■ Input material ■
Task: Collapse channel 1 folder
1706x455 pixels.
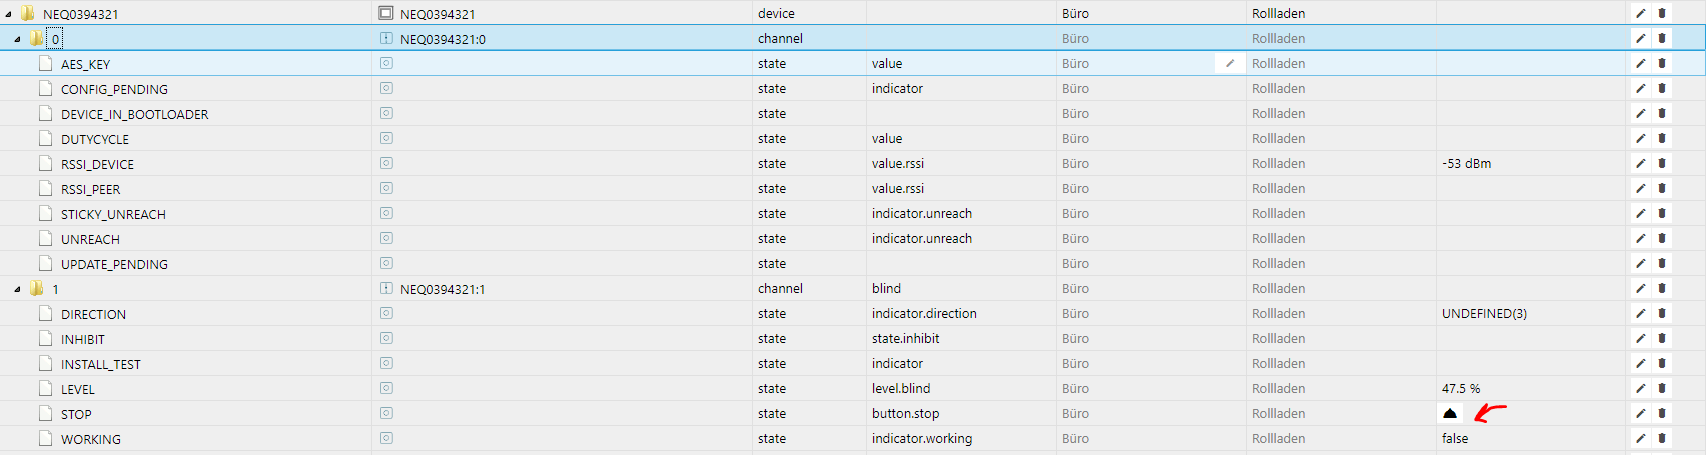Action: click(x=17, y=290)
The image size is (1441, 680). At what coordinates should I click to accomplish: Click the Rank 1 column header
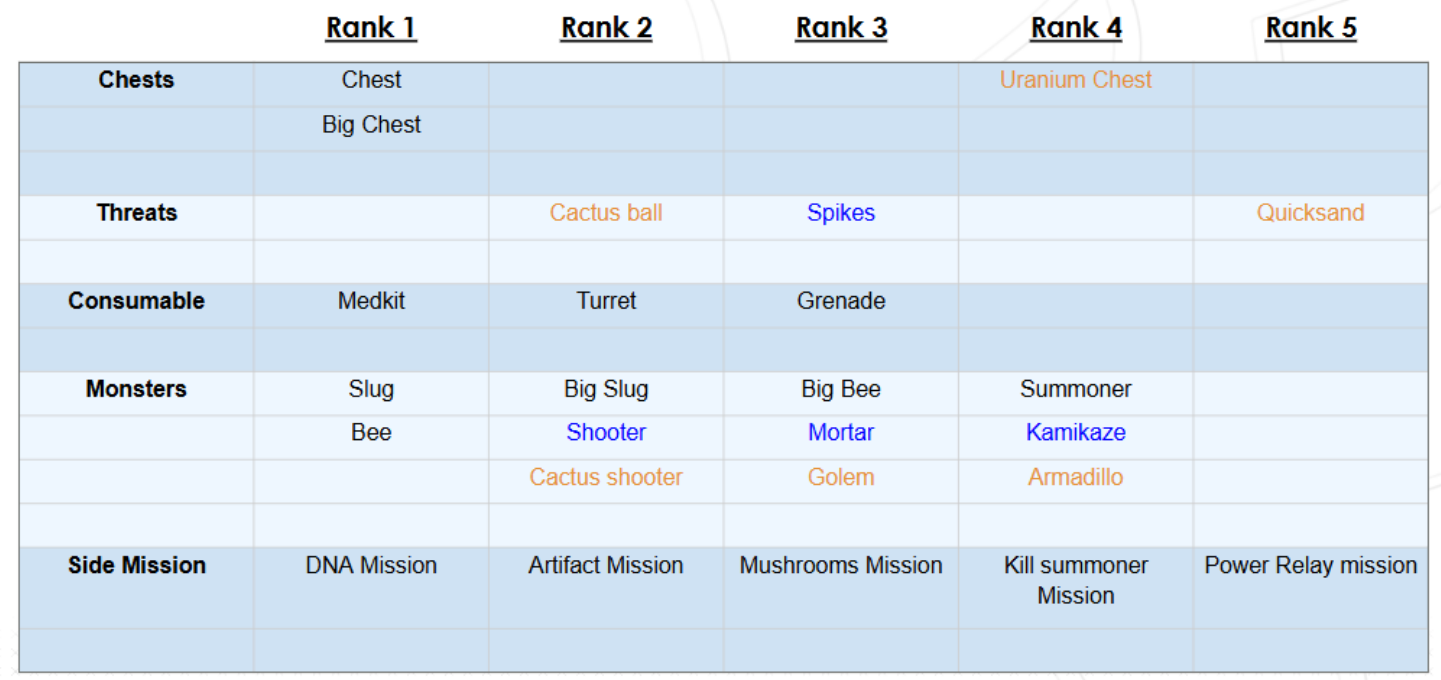click(371, 28)
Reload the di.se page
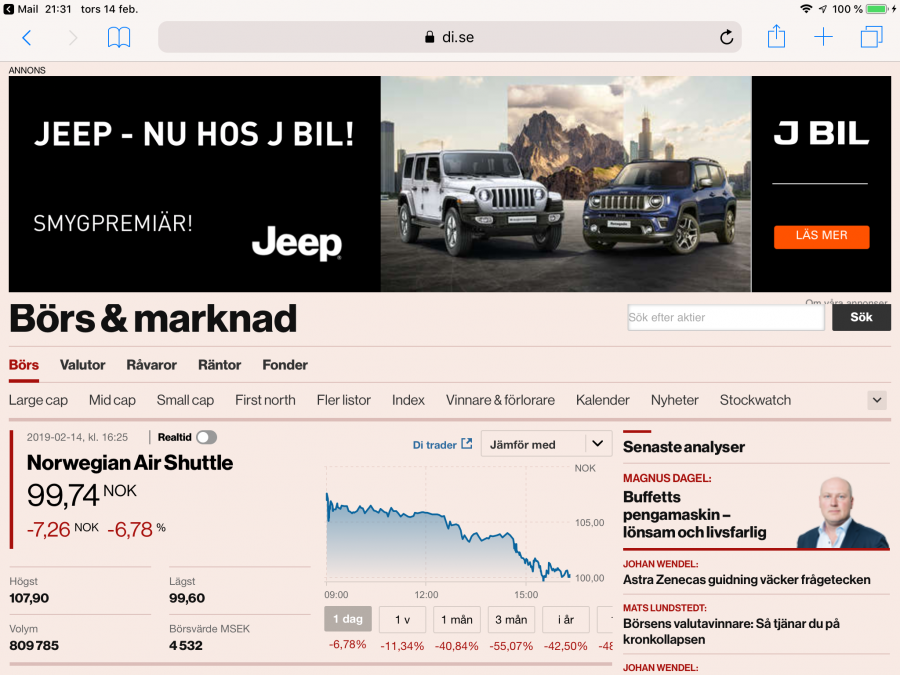This screenshot has height=675, width=900. [x=726, y=38]
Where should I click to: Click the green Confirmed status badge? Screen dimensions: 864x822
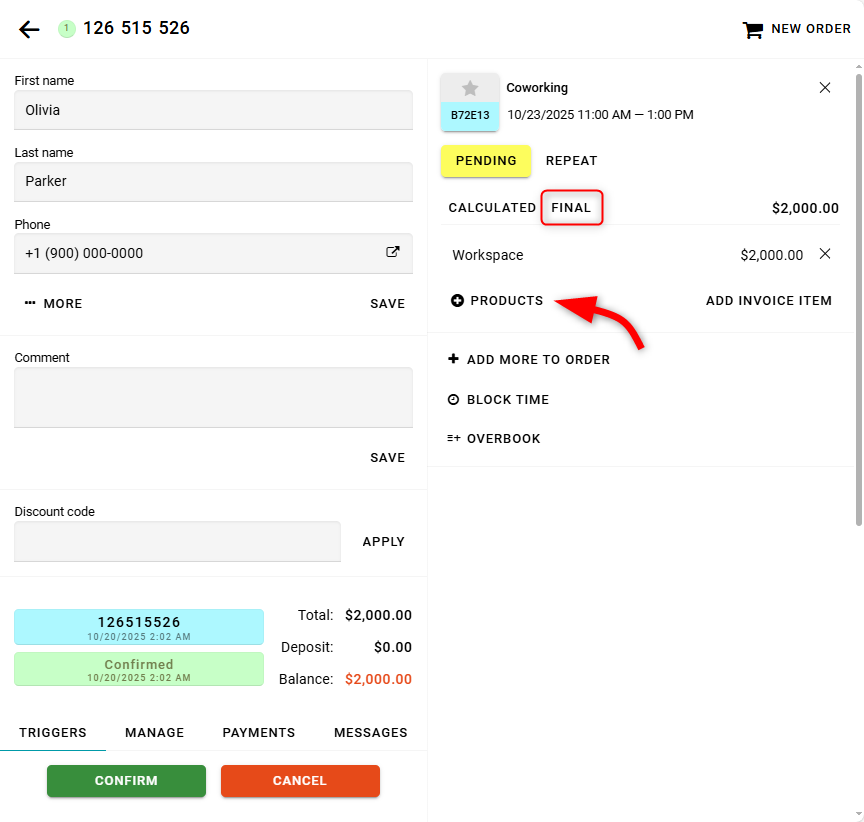coord(139,669)
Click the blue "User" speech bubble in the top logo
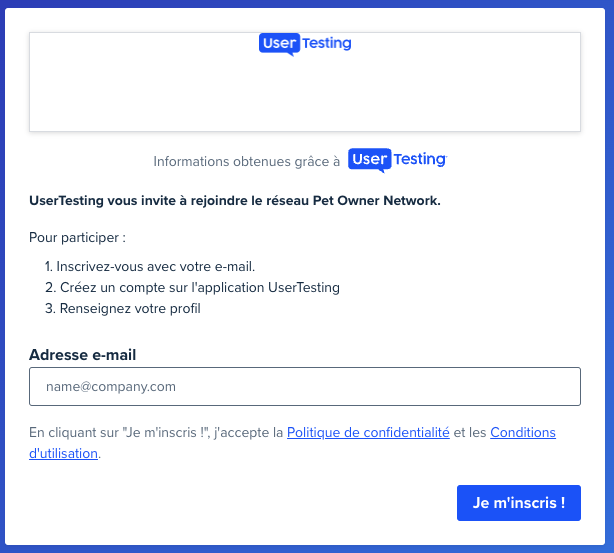Image resolution: width=614 pixels, height=553 pixels. [279, 44]
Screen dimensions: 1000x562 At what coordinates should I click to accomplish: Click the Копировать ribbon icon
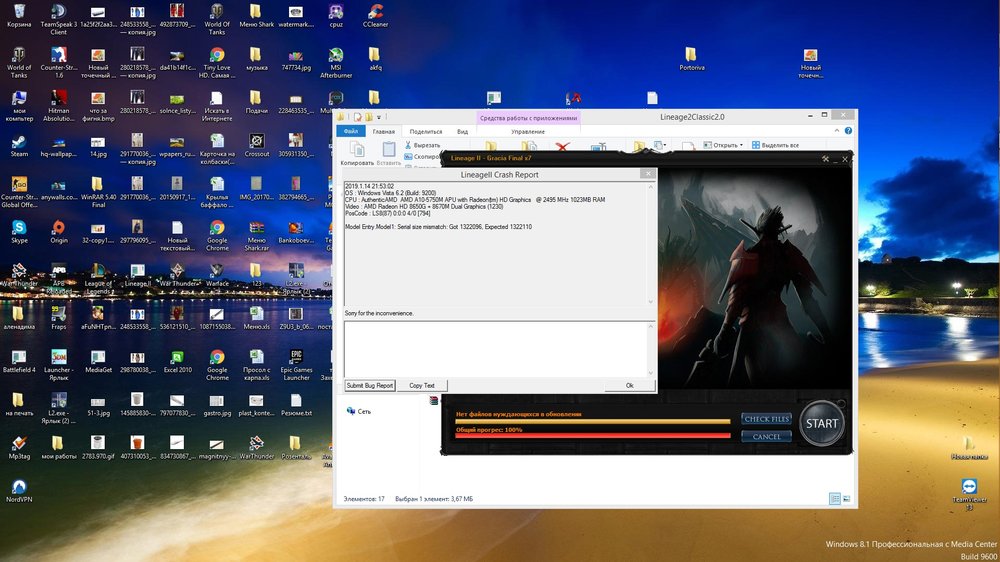tap(357, 151)
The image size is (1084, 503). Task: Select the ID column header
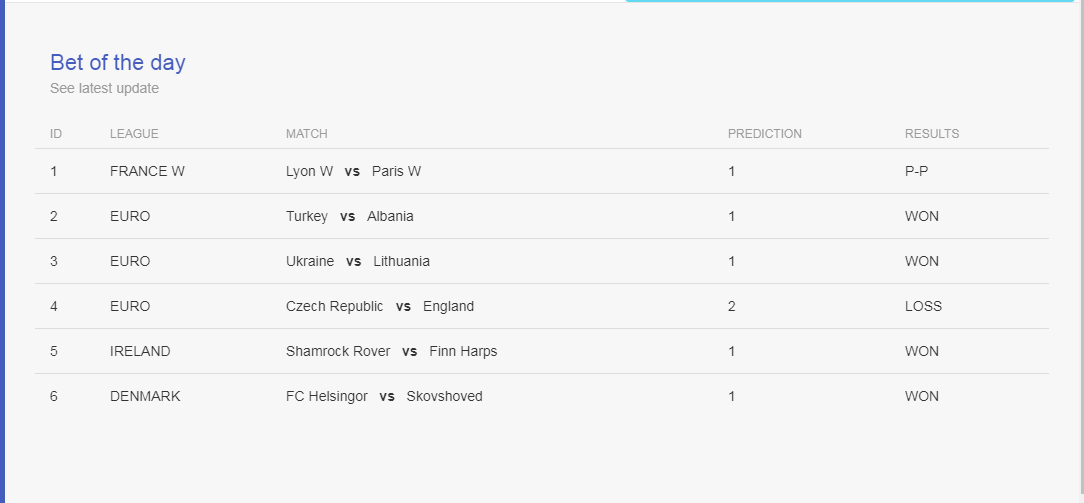(x=56, y=134)
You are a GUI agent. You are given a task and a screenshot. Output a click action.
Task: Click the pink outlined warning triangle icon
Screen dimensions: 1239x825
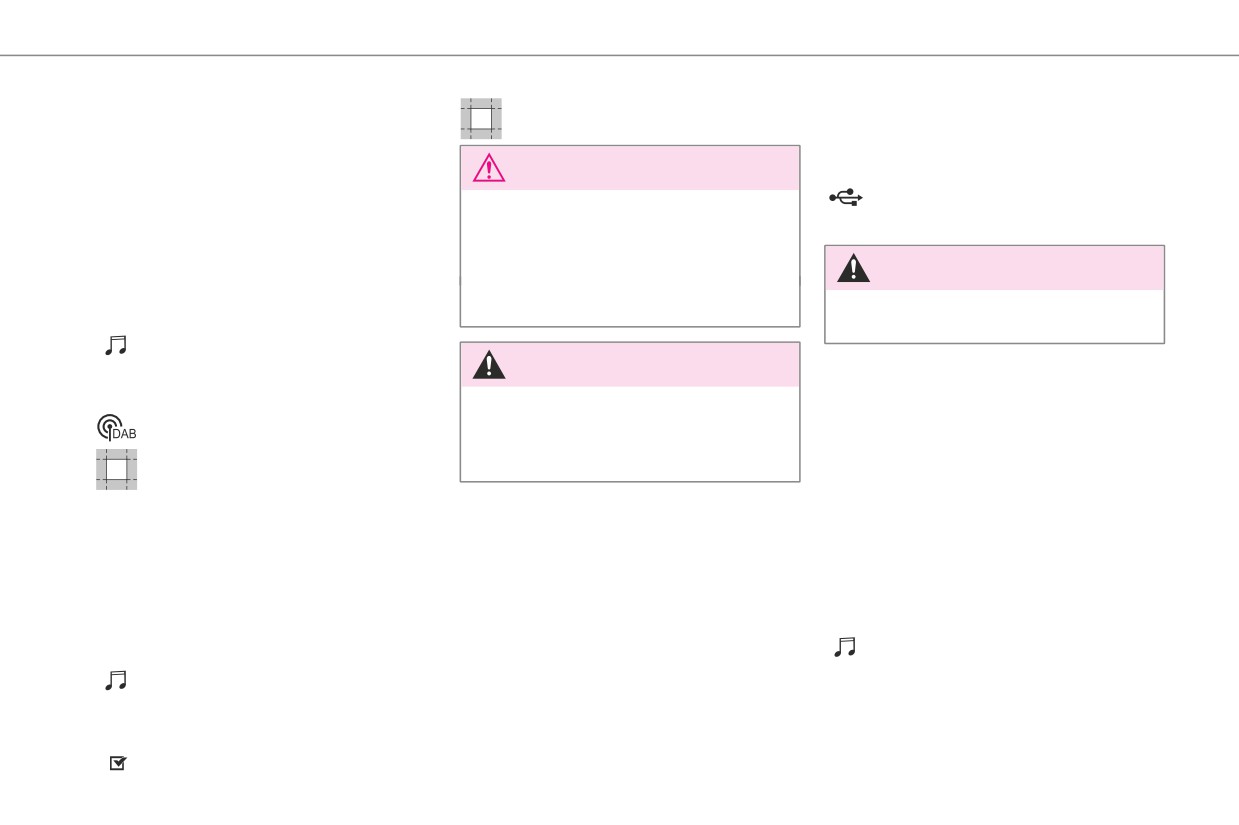tap(488, 168)
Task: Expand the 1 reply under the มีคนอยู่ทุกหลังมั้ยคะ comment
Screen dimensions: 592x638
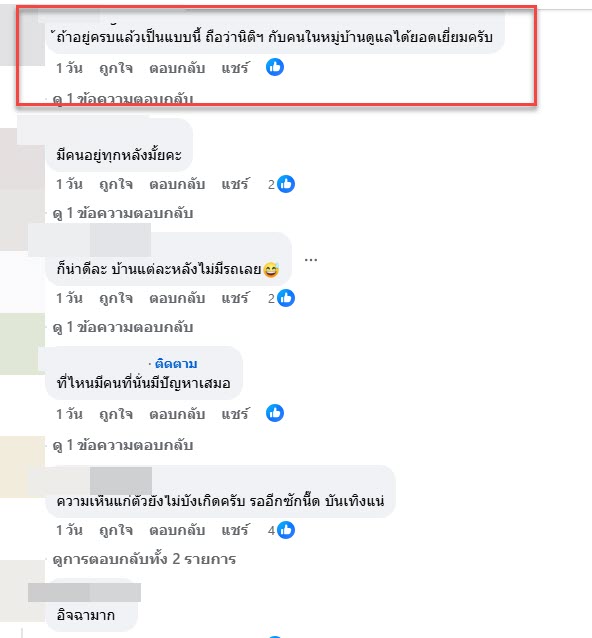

■ Task description ■
Return nothing except the lines from the line with "1706x455 pixels." through the last line of the records above, copied exactly and without pictures.

■ Solved exercise ■
1706x455 pixels.
Action: click(x=17, y=290)
The image size is (1441, 680). At what coordinates should I click to accomplish: Click the Rank 1 column header
click(371, 28)
Reload the di.se page
This screenshot has height=675, width=900. [x=726, y=38]
Where should I click to: Click the green Confirmed status badge? Screen dimensions: 864x822
coord(139,669)
Click the blue "User" speech bubble in the top logo
Image resolution: width=614 pixels, height=553 pixels. [279, 44]
Screen dimensions: 1000x562 At what coordinates should I click to accomplish: Click the Копировать ribbon icon
tap(357, 151)
The image size is (1084, 503). Task: Select the ID column header
(x=56, y=134)
You are a GUI agent. You are given a task and a screenshot. Output a click action.
Task: Click the pink outlined warning triangle icon
Screen dimensions: 1239x825
tap(488, 168)
Task: Expand the 1 reply under the มีคนอยู่ทุกหลังมั้ยคะ comment
Screen dimensions: 592x638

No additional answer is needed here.